Wednesday, 8 May 2013

Punk Rock Jesus Review

Even though I know Sean Murphy has written comics before (Off Road) I think of him primarily as a comic book artist. Murphy tried to prove me and possible other non-believers that he has just as much talent behind the keyboard than he has at the drawing table. 

Punk Rock Jesus is a story set in the future. A new reality TV show, J2, has impregnated a virgin woman with the clone of Jesus Christ. They’ve taken dead DNA material from the Shroud of Turin, revived it and cloned Jesus. The J2 compound is located on an island before the first episode of the show even aired, dozens of people are found outside the gates protesting. For obvious reasons, the show causes much controversy and like many things that are controversial, the show becomes hugely popular. Murphy sets up the story in a mere handful of pages. This comic is wonderfully dense and I really enjoyed that. The story spans several years in the life of the cloned Jesus and it’s all contained in six issues. In a market still dominated by decompressed storytelling, Murphy decides to head the other way and pack a satisfying amount of story in each issue. That alone makes this a worthy comic for your hard earned dollars.

Punk Rock Jesus gives us a chance to see Writer Murphy battle it out with Artist Murphy. I was surprised at the amount of smaller panels and that's probably because I consider Murphy primarily as an artist. He surprised me though. He has a large amount of caption boxes and speech bubbles on most pages but it doesn't crowd the page. That's one of the biggest a surprises here. The pages are dense with words and panels but Murphy's keen eye as an artist keeps it balanced and more importantly, he keeps the reader engaged in the story. I've found in the past that the more a comic is dense the more difficult it is to keep the reader at a suitable level of excitement. The density of a comic has a significant impact on the pacing of the story being told. Either due to impressive story or the stellar art, Punk Rock Jesus captivated my interest and never let it go. This story had some serious momentum. It’s also got tons of action. More than I was expecting. 

Sean Murphy, quite unsurprisingly, draws a great polar bear. It's name is Cola.
One of the concerns I had while reading developed over the course of the first issue. Murphy uses the media quite heavily. There are numerous reporters, news channel broadcasts and one news talk show host that take up a considerable part of the story. I'm not a huge fan of the media being used heavily in comic. It often comes off as expository and dry. I also find that it sucks the energy right out of the story. Few comic creators can and have used the media successfully in their stories. Frank Miller is particularly adept at using this technique (The Dark Knight Returns and The Dark Knight Strikes Again, and Elektra Assassin are probably his best examples). Murphy proves he has a knack for using this story telling device in a way that is not only effective, but interesting.

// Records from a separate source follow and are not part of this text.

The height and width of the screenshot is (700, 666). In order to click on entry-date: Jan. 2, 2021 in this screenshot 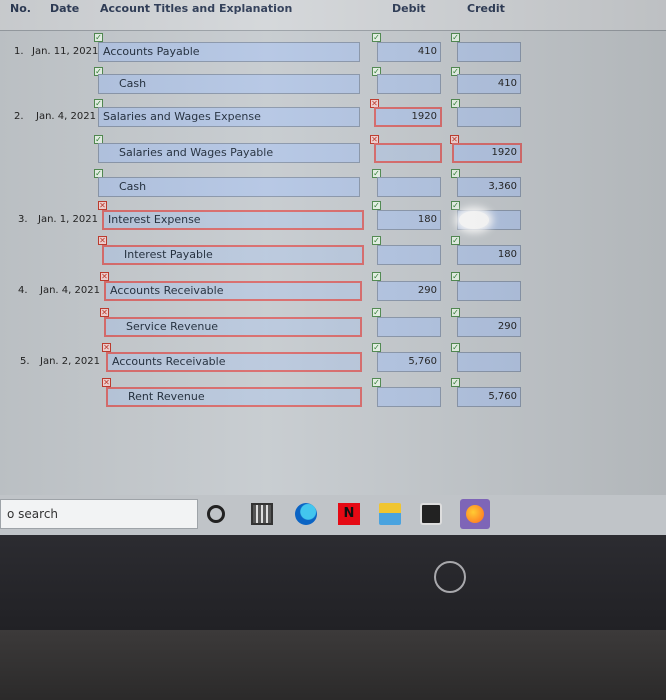, I will do `click(70, 362)`.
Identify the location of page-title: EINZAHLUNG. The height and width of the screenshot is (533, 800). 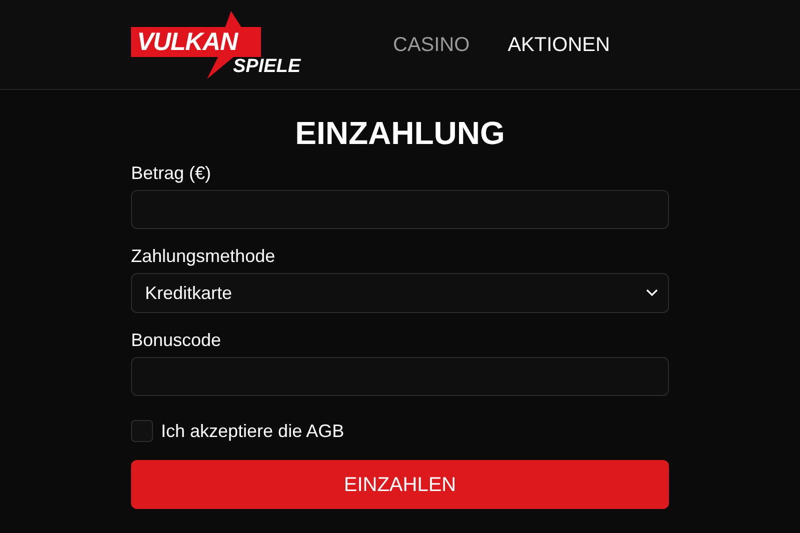
(400, 133).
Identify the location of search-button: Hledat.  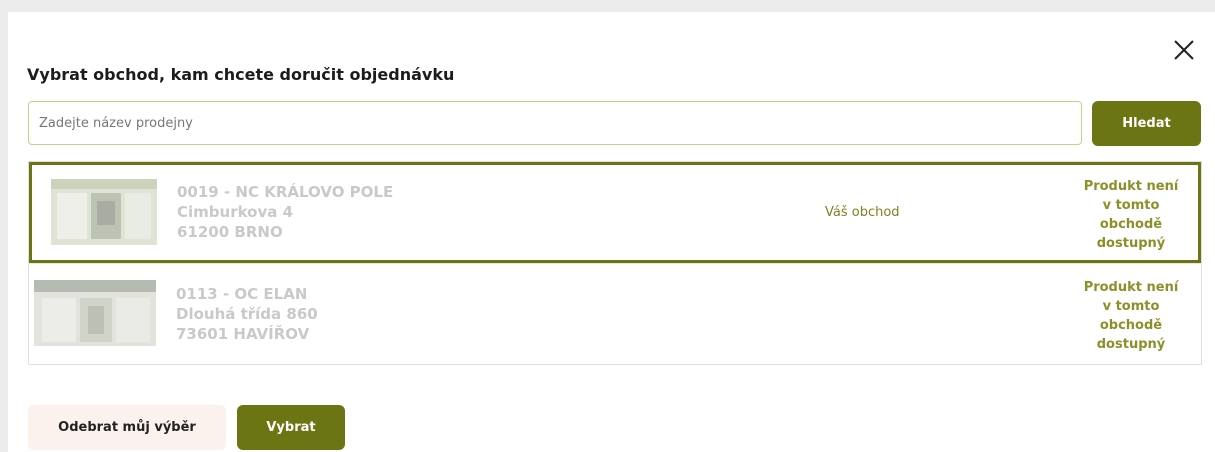
(1146, 124).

Murphy's use of the media allows for him to increase the amount of story he can fit in a single issue. Yes, it serves a purpose as an expository device but it also serves to comment on the story while it’s happening as opposed to simply telling the reader what's going on or what has already happened off-panel. His use of the media isn't done in a vacuum. Several characters appear on TV shows and are interviewed about events that have are happening. It helps that Murphy intercuts the media segments with other stories happening elsewhere.

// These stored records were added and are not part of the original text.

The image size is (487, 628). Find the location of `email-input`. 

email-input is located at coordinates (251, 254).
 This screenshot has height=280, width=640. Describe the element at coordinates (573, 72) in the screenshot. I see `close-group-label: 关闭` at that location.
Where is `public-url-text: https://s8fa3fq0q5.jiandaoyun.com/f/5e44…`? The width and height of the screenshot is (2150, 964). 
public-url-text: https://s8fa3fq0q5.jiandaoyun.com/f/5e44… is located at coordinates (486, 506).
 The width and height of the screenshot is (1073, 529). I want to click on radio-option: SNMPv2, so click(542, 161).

I wasn't prepared for Punk Rock Jesus. I thought this was going to be some sort of pseudo-cult type story where the loss of innocents of one or many characters was going to be the focus of the story. All I knew for sure before flipping to that first page was that the art was going to rock, and it did. Murphy makes the ordinary look extraordinary and the extraordinary just plain awesome. The art is easy to follow and it all looks and feels so damn energetic. I'm glad this book is in black and white. It's adds a raw energy to the story and art that perfectly fits Murphy's style. There are some artists that simply don't require any colour and Murphy is one of them. Murphy is the kind of artist I want to see draw. I would love to find a video of him attacking the page with pens. It's suitable that punk lifestyle and music play a role in this comic because Murphy's art exudes that same energy. It's go scratchy lines and it gives a sense of artistic and creative energy that’s let loose on the page.

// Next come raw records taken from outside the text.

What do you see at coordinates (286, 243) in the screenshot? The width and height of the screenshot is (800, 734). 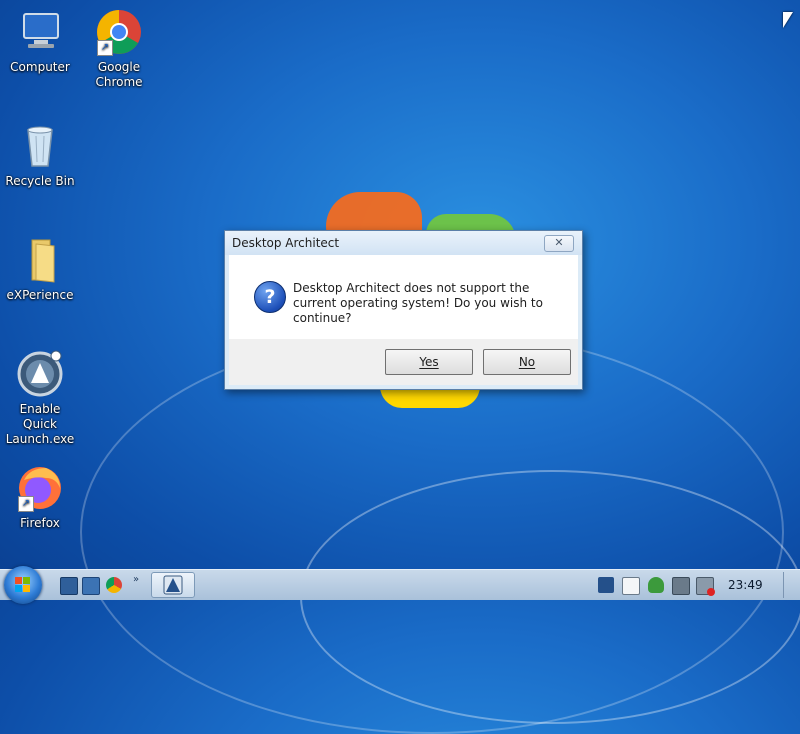 I see `dialog-title: Desktop Architect` at bounding box center [286, 243].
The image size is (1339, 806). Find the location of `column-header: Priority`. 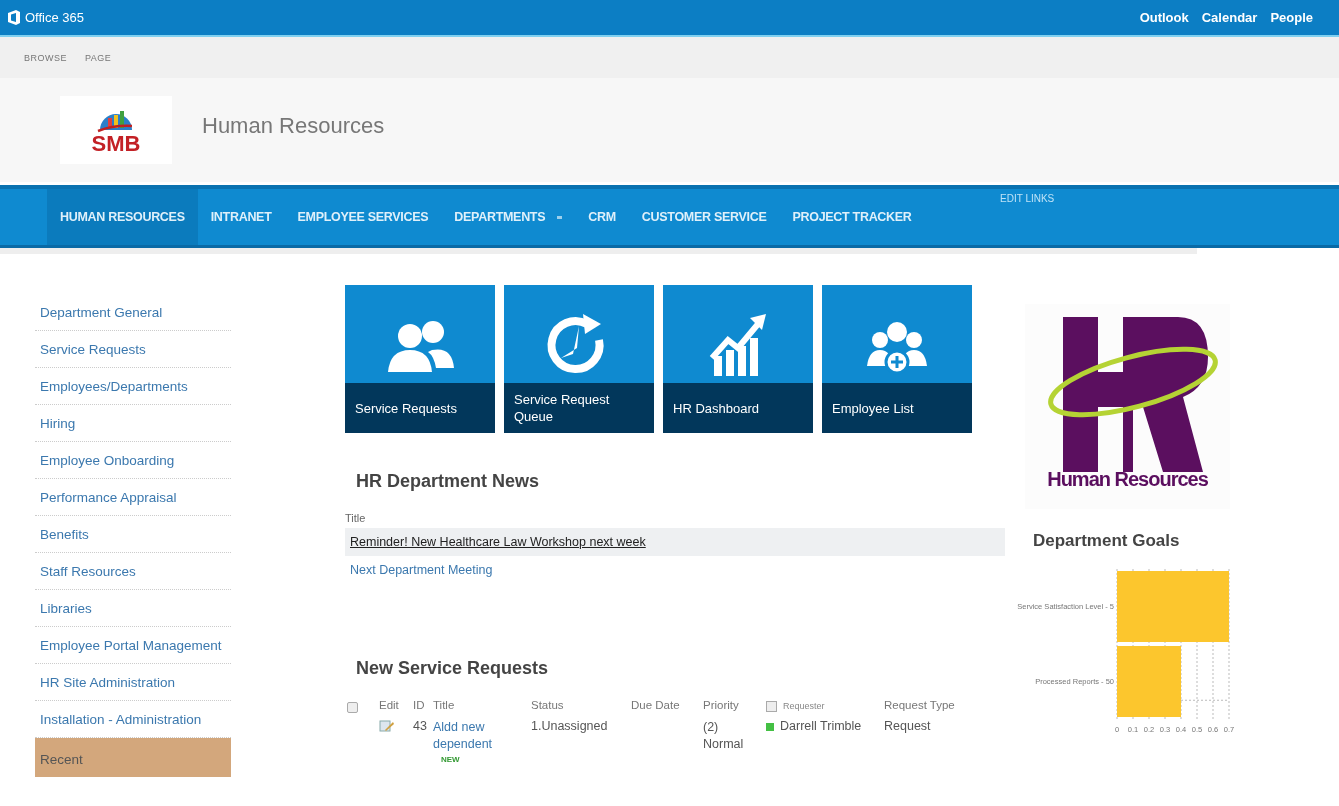

column-header: Priority is located at coordinates (734, 706).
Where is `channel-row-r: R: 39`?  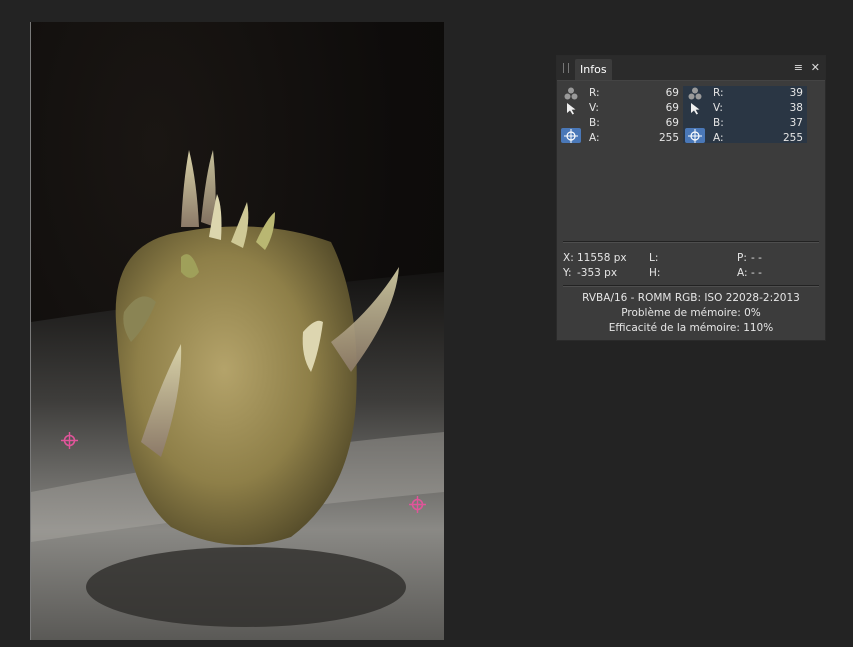
channel-row-r: R: 39 is located at coordinates (758, 94).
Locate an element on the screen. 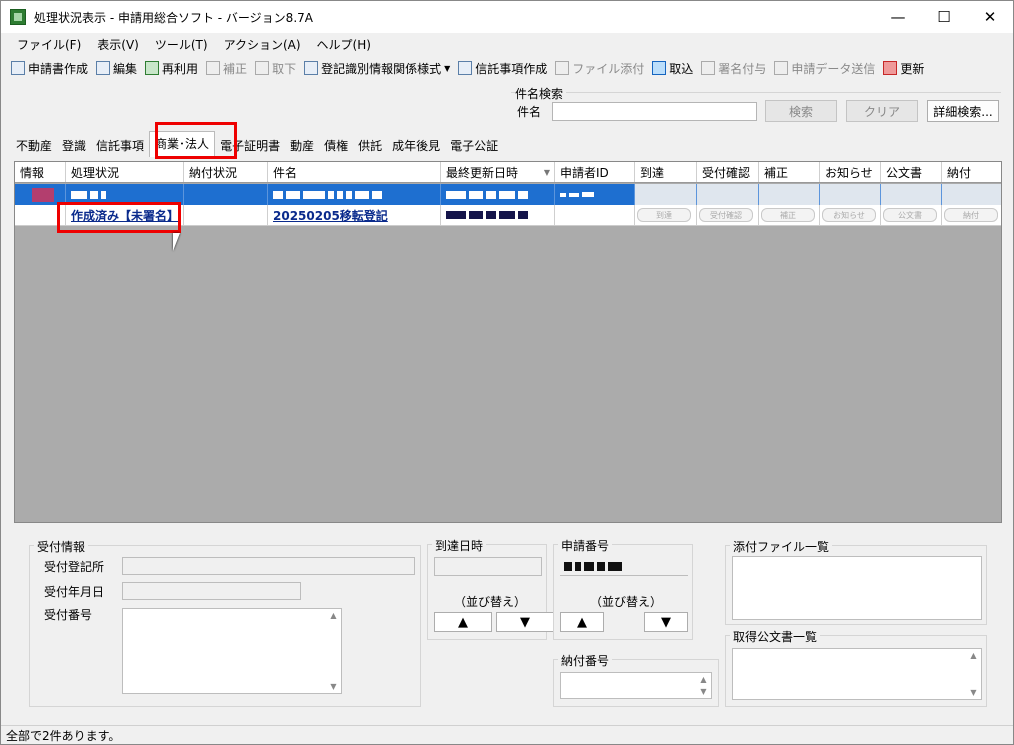  menu-view: 表示(V) is located at coordinates (118, 44).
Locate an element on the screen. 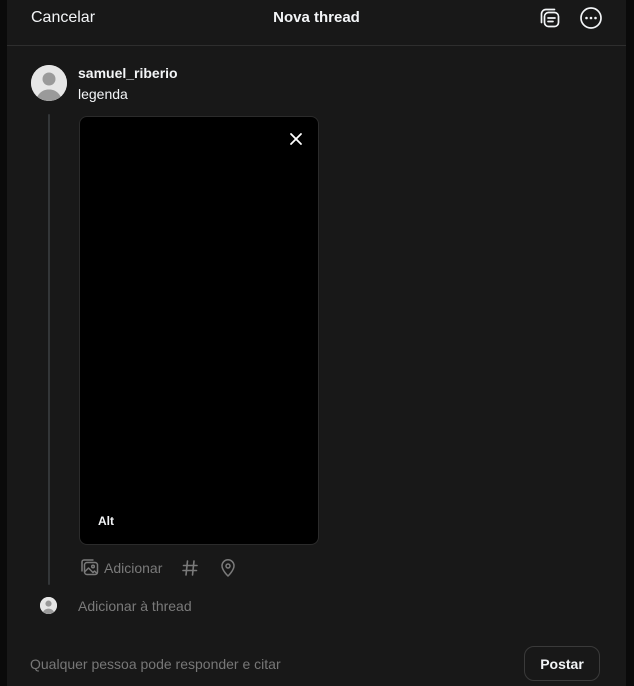  small-avatar is located at coordinates (48, 606).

I finished reading Punk Rock Jesus a few days ago and I've been thinking about since. The prevailing emotion is still that of pleasant surprise. I don't know when Murphy had the time to grow as a writer but since he’s arrive on the comics scene with Joe the Barbarian and a couple other Vertigo mini-series, he still had enough creative energy to give us this dose of a 21st century religious big brother that’s combined with a documentary of punk all of which has undertones of social responsibility. This comic will make you a Sean Murphy evangelist.